Tensors¶
import chalk
import mt_diagrams.drawing as drawing
from chalk import hcat, vcat
from mt_diagrams.tensor_draw import color, matrix, tensor
chalk.set_svg_draw_height(300)
Tensor is a fancy name for a simple concept. A tensor is a multi-dimensional array of arbitrary dimensions. It is a convenient and efficient way to hold data, which becomes much more powerful when paired with fast operators and autodifferentiation.
Tensor Shapes¶
So far we have focused on scalars, which correspond to 0-dimensional tensors. Next, we consider a 1-dimensional tensor (vector):
matrix(5, 1)
Then a 2-dimensional tensor (matrix):
matrix(5, 4)
In addition to its dimension (dims), other critical aspects of a tensor
are its
shape and size. The shape of the above vector is (5,)) and its size
(i.e. number of squares in the graph) is 5.

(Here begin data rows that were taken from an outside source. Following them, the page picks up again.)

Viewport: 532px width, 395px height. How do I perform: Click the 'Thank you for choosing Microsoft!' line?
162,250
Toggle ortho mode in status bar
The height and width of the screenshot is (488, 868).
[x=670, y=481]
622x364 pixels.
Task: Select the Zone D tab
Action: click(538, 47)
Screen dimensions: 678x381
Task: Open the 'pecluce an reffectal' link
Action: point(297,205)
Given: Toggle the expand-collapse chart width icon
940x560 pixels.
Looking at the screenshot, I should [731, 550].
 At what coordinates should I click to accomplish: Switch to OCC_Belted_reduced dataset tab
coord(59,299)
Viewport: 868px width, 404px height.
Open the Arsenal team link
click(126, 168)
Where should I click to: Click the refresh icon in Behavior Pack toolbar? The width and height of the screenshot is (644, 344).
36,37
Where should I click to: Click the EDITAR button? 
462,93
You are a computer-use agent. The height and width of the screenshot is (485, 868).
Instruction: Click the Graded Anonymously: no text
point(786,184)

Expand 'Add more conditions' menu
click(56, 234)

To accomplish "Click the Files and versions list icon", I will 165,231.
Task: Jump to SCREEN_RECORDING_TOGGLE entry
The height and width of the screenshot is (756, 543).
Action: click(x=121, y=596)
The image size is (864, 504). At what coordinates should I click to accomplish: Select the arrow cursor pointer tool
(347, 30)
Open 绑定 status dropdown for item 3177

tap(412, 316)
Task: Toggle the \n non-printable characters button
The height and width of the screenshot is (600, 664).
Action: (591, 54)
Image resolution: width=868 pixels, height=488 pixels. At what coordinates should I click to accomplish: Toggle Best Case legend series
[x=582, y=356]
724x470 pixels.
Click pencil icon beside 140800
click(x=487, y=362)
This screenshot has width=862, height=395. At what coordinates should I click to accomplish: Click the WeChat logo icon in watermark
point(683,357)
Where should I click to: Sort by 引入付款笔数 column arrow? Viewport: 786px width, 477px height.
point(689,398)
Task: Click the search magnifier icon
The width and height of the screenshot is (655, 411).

The shape of the above matrix is (4,4) and its size is 20.
A three-dimensional tensor with shape (2, 3, 3) and size 18 looks like this:
tensor(0.75, 2, 3, 3)
We access an element of the tensor by tensor index notation: tensor[i]
for 1-dimension,
tensor[i, j] for 2-dimension, tensor[i, j, k] for 3-dimension, and so
forth. For example,
tensor[0, 1, 2] would give this blue cube:
tensor(
0.75,
2,
3,
3,
colormap=lambda i, j, k: drawing.aqua if (i, j, k) == (0, 1, 2) else drawing.white,
)
Typically, we access tensors just like multi-dimensional arrays, but there are some special geometric properties that make tensors different.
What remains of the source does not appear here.